If we go back to where we started, when someone types or clicks onto a link, several things happen. The web browser divides the URL into three parts- the address, path name and the protocol. The software installed in that particular server initiates a process of data transfer between the browser and the server itself, using the appropriate communication protocol. Communication protocol can be HTTP, an acronym for is hyper Text Transfer Protocol. The browser, after dividing the URL, then communicates with the name server, commonly known as the Domain name Server (DNS), to interpret the domain name and turns it into a numerical value known as the IP address which reveal the site’s true address in the web. After that is accomplished, the web browser may then choose the protocol to be used. The protocol is usually HTTP, or FTP-file transfer protocol. If the protocol to be used is “HTTP’ then the web browser is accordingly informed that the internet user wishes to retrieve information through web port 80, which is a port used for web page communications. FTP protocol binds the internet user to get the information through port 20. Discussing these ports would be onerous for thee are hundreds of them, but for this purpose it may suffice to say that this is a system devised for easy location of servers on the internet by a body called Internet Assigned Number Authority, and that there is nothing sacred about these ports. It’s just customary to use them as they are. The software installed in a server will is premised on the kind of the operating system installed on the server. Examples of the software mostly used in servers include Microsoft’s’ Internet information Server or UNIX.

After the browser, working with DNS establishes “residence” of the web site, it then sends a request to the web server to give it the web page requested. The specific page requested is normally determined by the specifications that come after the web address, which is after .com or .net whichever the case. So if the URL looks like http://www.blahblah.com./about .asp, the path is that part that reads “about. asp”, which basically is the specific page that the internet user wants to see. If the page is available in the server, then the server will find the requested file and run the suitable scripts, and if necessary, exchange cookies (these are small pieces of information sent by a server to a browser in order to perform certain tasks, e.g. to access a page that requires passwords and usernames) then send that page to the browser using which is usually in HTML, and the web browser formats the page into a readable/viewable one. And if the page contains images, the browser sends additional requests in order for these files to appear in the screen. In practice, it’s common for one web page to be processed after the sending and granting of 5 or more requests from a server. If the page is non-existent or for some reason cannot be accessed, the server then sends“error” messages, which so many of us are familiar with back to the browser.

That in a nutshell covers most of it, unless one is an IT student. Some might ask after that tutorial, which is the most popular web server? The web server market is virtually a duopoly between Apache HTTP server, or simply Apache, and Microsoft’s Internet Information Service (IIS). Other up-and-coming web servers worth mentioning are lighttpd, and Google web server. But these are small fish here. Apache once held a near-stranglehold in the server market, holding about 70 percent of the market share as at November 2005. Although it still holds a significant lead over its main competitor, it has seen its market share drop to about 50 percent as at December 2007.

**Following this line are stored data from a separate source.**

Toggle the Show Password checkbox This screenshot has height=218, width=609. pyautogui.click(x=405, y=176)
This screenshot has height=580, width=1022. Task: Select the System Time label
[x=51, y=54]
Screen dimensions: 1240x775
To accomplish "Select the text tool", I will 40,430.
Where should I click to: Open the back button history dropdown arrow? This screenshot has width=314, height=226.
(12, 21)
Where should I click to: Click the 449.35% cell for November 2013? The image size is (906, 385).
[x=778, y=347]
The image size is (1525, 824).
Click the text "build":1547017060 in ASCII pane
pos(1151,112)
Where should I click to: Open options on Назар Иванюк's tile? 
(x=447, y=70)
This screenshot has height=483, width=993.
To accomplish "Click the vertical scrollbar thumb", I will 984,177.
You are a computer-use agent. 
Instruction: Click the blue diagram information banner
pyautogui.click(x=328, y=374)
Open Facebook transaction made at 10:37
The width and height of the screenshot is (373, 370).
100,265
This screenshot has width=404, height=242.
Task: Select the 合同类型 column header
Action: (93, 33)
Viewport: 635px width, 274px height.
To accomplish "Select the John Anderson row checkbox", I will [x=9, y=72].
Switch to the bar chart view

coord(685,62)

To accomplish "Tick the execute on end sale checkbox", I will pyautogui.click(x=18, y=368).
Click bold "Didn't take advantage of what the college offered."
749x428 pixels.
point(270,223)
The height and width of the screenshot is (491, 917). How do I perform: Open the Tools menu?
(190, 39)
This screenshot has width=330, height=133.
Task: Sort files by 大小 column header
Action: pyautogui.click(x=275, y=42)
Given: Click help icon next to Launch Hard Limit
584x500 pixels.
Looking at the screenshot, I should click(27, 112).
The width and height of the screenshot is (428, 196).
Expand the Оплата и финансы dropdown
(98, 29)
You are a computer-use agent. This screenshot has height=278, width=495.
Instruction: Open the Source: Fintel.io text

Comparing the two web servers isn’t easy, going by the vast array of features they have, and to an untrained eye, the exercise would seem like comparing a hybrid engine to a diesel fuelled one because the two systems operate quite differently. Apache, unlike ISS, happens to be offered on an open source platform, though the Free Software Society deems some of its modules to be incompatible with General Public License. Apache definitely has the edge when it comes to popularity and as well as a rich tradition, and it is credited with playing a major role in the rise of the World Wide Web. Apache supports various features, including several programming languages including mod_perl, mod_python, Tcl and PHP, and many of its versions are modular in structure. This permits users to choose modules that are appropriate for their requirements. Virtual hosting can operate in such a manner that different websites can be hosted from a single installation of Apache. Apache 2.0 is now available on many platforms including windows. ISS on the other hand limits the extent to which one can customize functionality. ISS availability has been limited to windows environment, and ISS 6.0, an earlier version, only supported windows server 2003. However ISS 6.0 was a major improvement on ISS 5.0 which appeared hopeless against internet-savvy worms such as Code Red and Nimda. ISS 6.0 was installed with “locked down” mode settings as default settings and this helped curbed worm attack. No major attacks were reported after ISS 6.0 was introduced.

The latest version of ISS is ISS 7.0, which almost rewrote everything from the earlier versions, and has made some bold changes on modularity. In this version, only the binaries needed are installed reducing the chances of attack on the web server. The other strong points of ISS 7.0 is its easiness to scale out brought about by its simplicity in configuration which are based on distributed XML files, and this makes deployment in large-scale web hosting facilities easy and quicker.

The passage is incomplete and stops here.